Ghost Colored Halo EP by lovesliescrushing (Review)
A fascinating paradox has been at work in the heart of lovesliescrushing’s music for two decades now. On the one hand, their music is loud, overwhelming, and crushing (npi) with its nigh-infinite layers of overdriven and effects-laden guitars. At times, it’s almost painful to listen to on Ghost Colored Halo, particularly on such songs as “Tiger Hunts Alone” with its dulcimer-like tones and feverish swirls of sound, or “Darklit and Crow” and its gloomy, subterranean guitar pulses.
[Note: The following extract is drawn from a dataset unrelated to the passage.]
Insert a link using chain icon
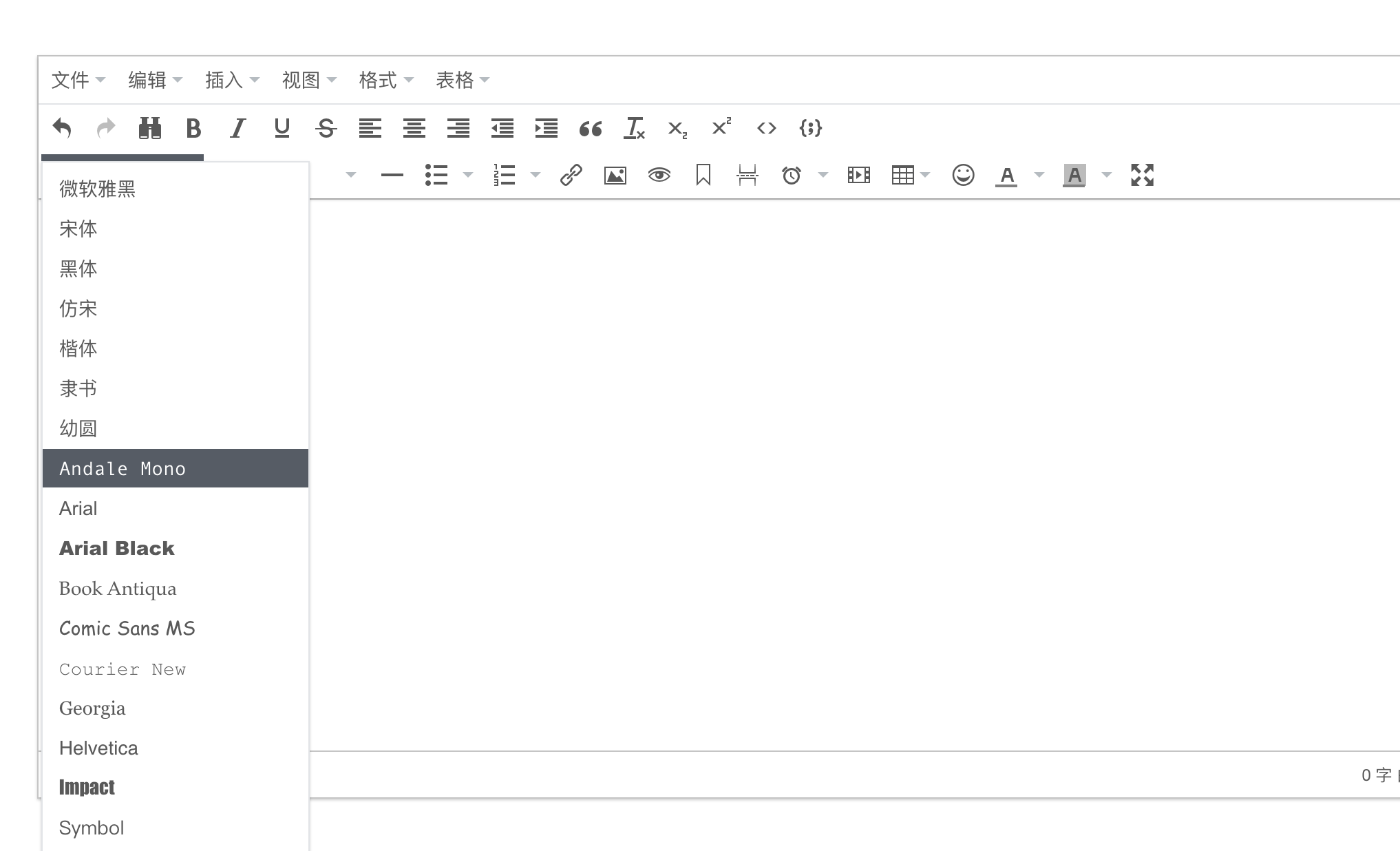Viewport: 1400px width, 851px height. point(571,175)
On the other hand, the music, for all of its intensity and density, is never as harsh and eardrum-rupturing as it feels like it should be. Perhaps Melissa Arpin-Duimstra’s wordless vocals, though airy and disembodied, still have enough mass to somehow blunt Scott Cortez’ guitar avalanches. Or perhaps there’s some sort of mutual annhilation going on in the midst of those guitar layers that sets off a chain reaction, softening their edge.
In any case, the paradox means that, even though lovesliescrushing have hardly deviated from the formula they began with on Bloweyelashwish, their music continues to fascinate with each new release. And though their songs’ density never really changes, Ghost Colored Halo’s final two tracks prove the duo simply aren’t all about abusing eardrums with their amped-up shoegazer sound.
“The Wounds That Won’t Heal” is a rather mellow piece by lovesliescrushing standards. Cortez’ sonics, while still dense, hold back from smothering the listener: instead, they swirl around like stormclouds on the horizon with the result being a strangely calm, contemplative space in the midst of potential chaos.
“Ghost Colored” closes the album on an almost spiritual note: Arpin-Duimstra angelic sighs begin tentatively, but by song’s end, have a choral sense about them that gives the song a cathedral-like air. Meanwhile, Cortez’ guitar — or rather, his array of guitar pedals — doesn’t so much crush the listener as push before them, clearing away the weight and darkness of the EP’s earlier material. Together, the duo’s sounds grow brighter and more hopeful, as if emerging from some abyss or long arctic night.